◆ WHAT TO PRODUCE
When you find the word "icon" in a line of the entries, please copy the whole line.
---------------
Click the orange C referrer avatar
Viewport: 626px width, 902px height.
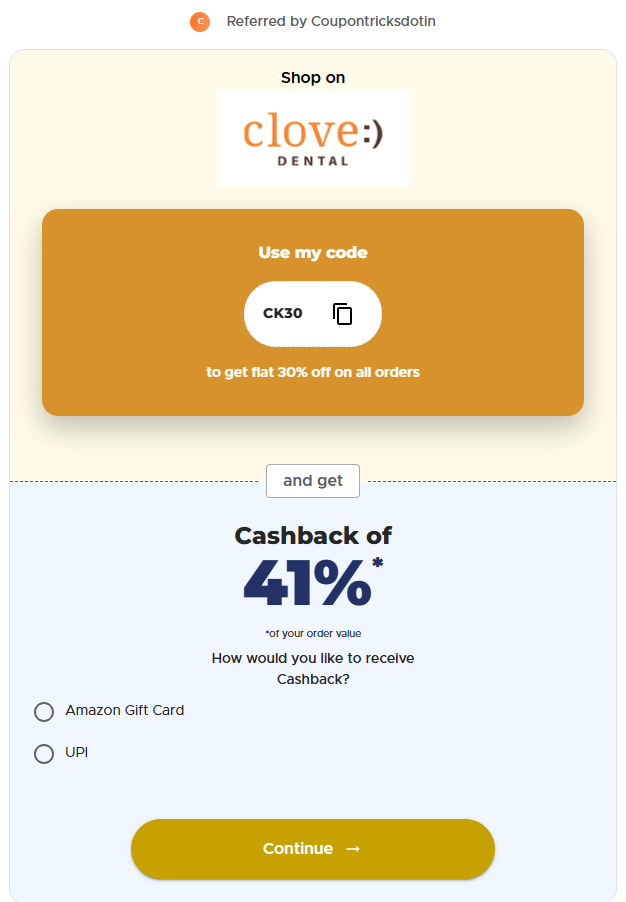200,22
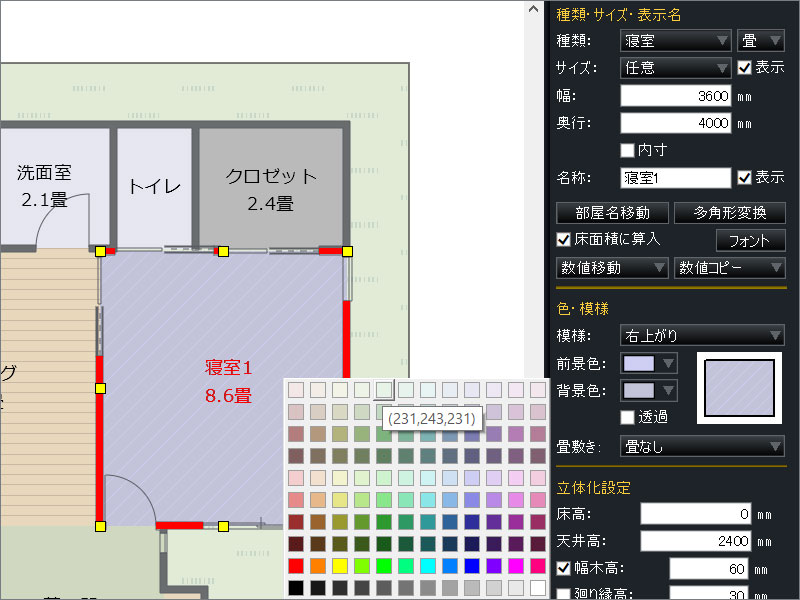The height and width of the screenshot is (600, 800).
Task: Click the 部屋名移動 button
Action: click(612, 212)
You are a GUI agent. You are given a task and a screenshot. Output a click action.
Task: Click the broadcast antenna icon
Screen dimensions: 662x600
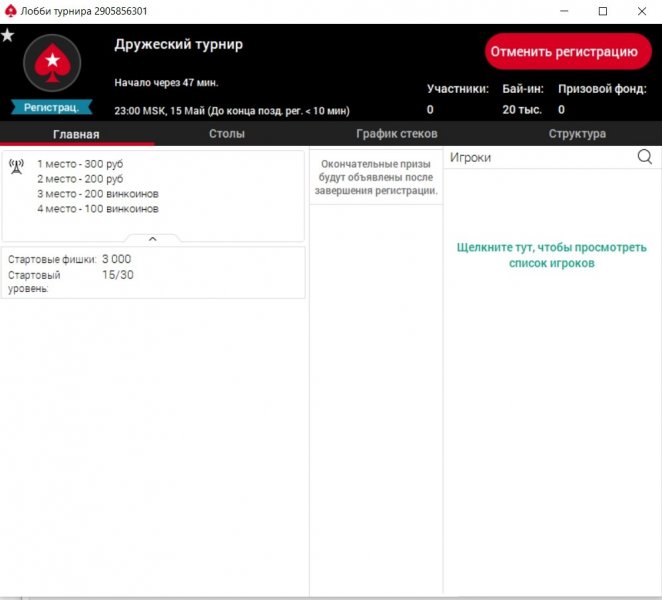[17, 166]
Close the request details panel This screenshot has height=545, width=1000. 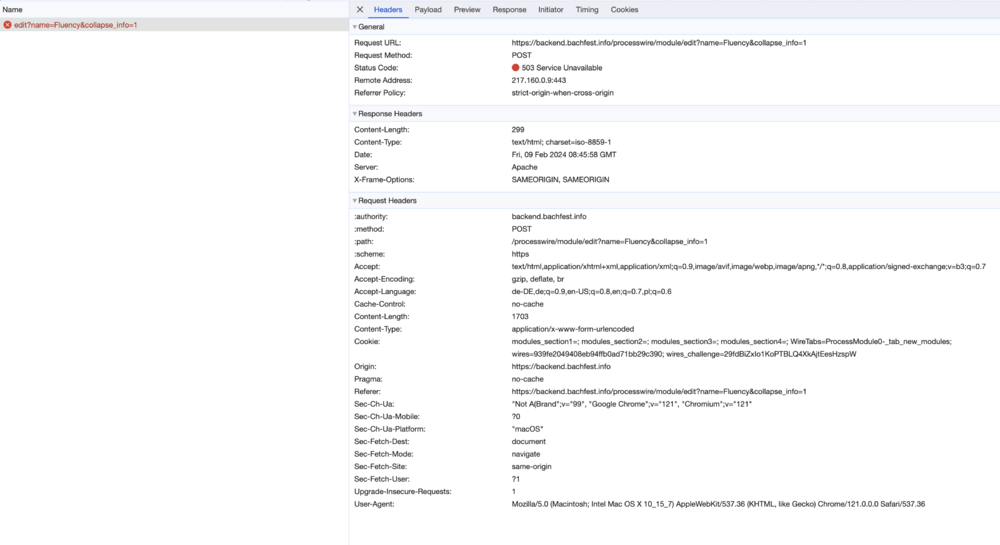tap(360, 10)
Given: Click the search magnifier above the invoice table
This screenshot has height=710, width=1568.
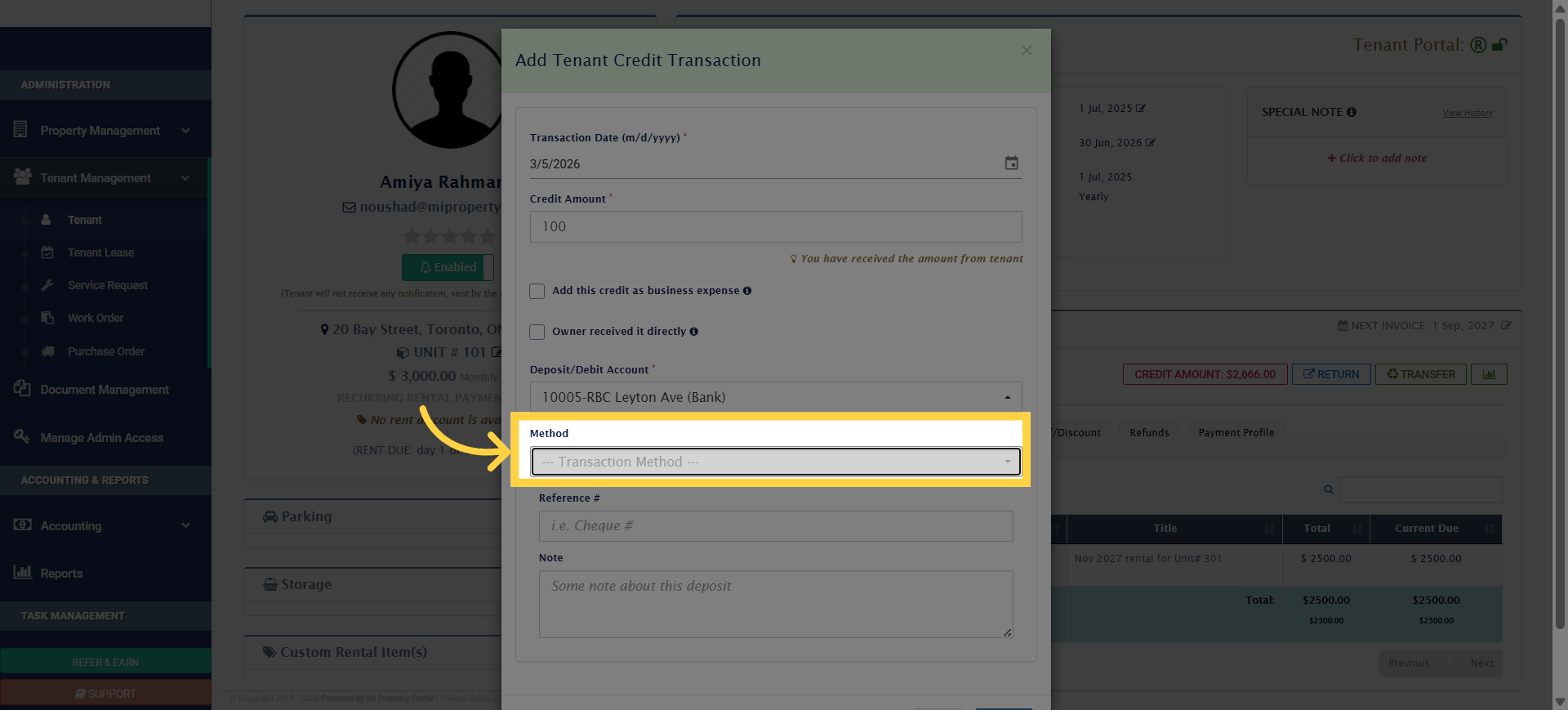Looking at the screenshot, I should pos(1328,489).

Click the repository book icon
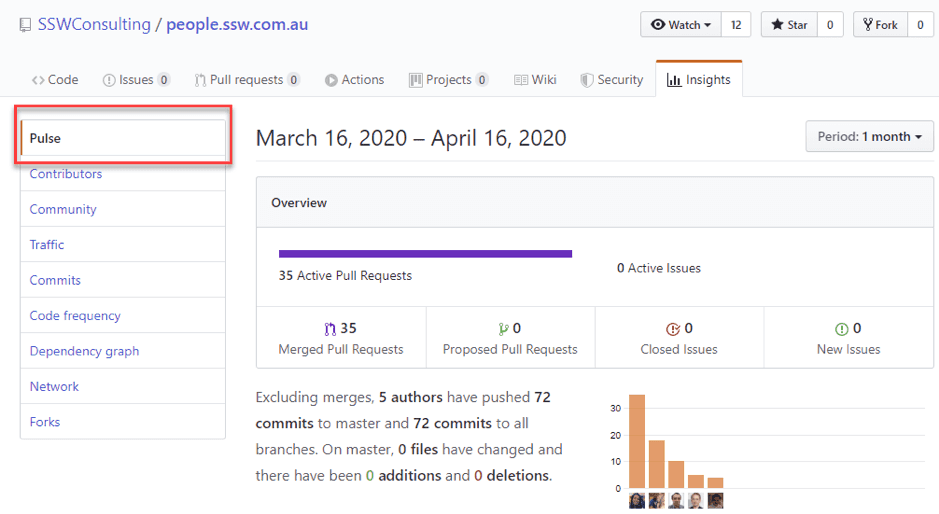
---------------
◆ WRITTEN RESPONSE
Task: Click the broadcast antenna icon
Click the repository book icon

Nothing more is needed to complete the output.